The Santa Cruz entrepreneur—producer, industrialist, or agro-industrialist—understands cycles, accepts losses, and plans for the long term. He knows that instant wealth does not exist and that economic freedom is built through discipline, reinvestment, and sustained work. That is why, when subsidies are discussed, the reaction is not automatic rejection. There is discomfort, yes, but also understanding: nothing is free, everything is paid for, and someone always finances the distortion.

While in the east many accept the end of subsidies as a harsh but necessary measure to reorder the economy, in the west resistance is fierce. Not only for social reasons, but because the subsidy fits perfectly into the logic of the lucky break: a benefit that arrives without having gone through the productive process, a rent that replaces long-term effort.

The last twenty years reinforced that mindset. The cycle of high prices and fiscal abundance was experienced as a confirmation of the model: spend today, distribute today, enjoy today. When the boom ends, conflict appears. The productive model, by contrast, is accustomed to scarcity, adverse cycles, and adjusting without dramatics.
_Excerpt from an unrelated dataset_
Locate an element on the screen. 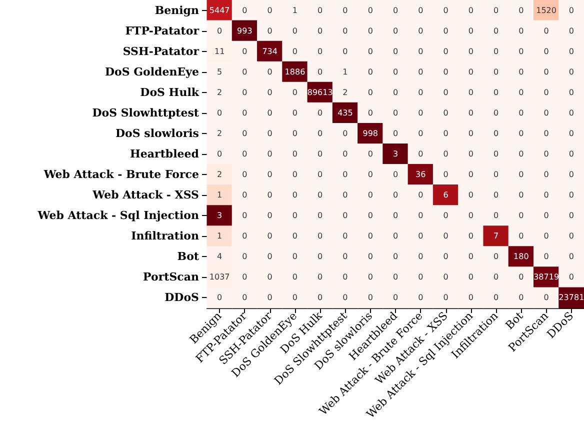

Bolivia is not facing only an economic crisis; it is facing a dispute between two ways of understanding wealth. One model waits for luck to save it; the other accepts that time, work, and investment are unavoidable. As long as this difference is not recognized, the country will remain trapped between the nostalgia of Cerro Rico and the patience of the furrow. That is, at bottom, the true struggle of the two models.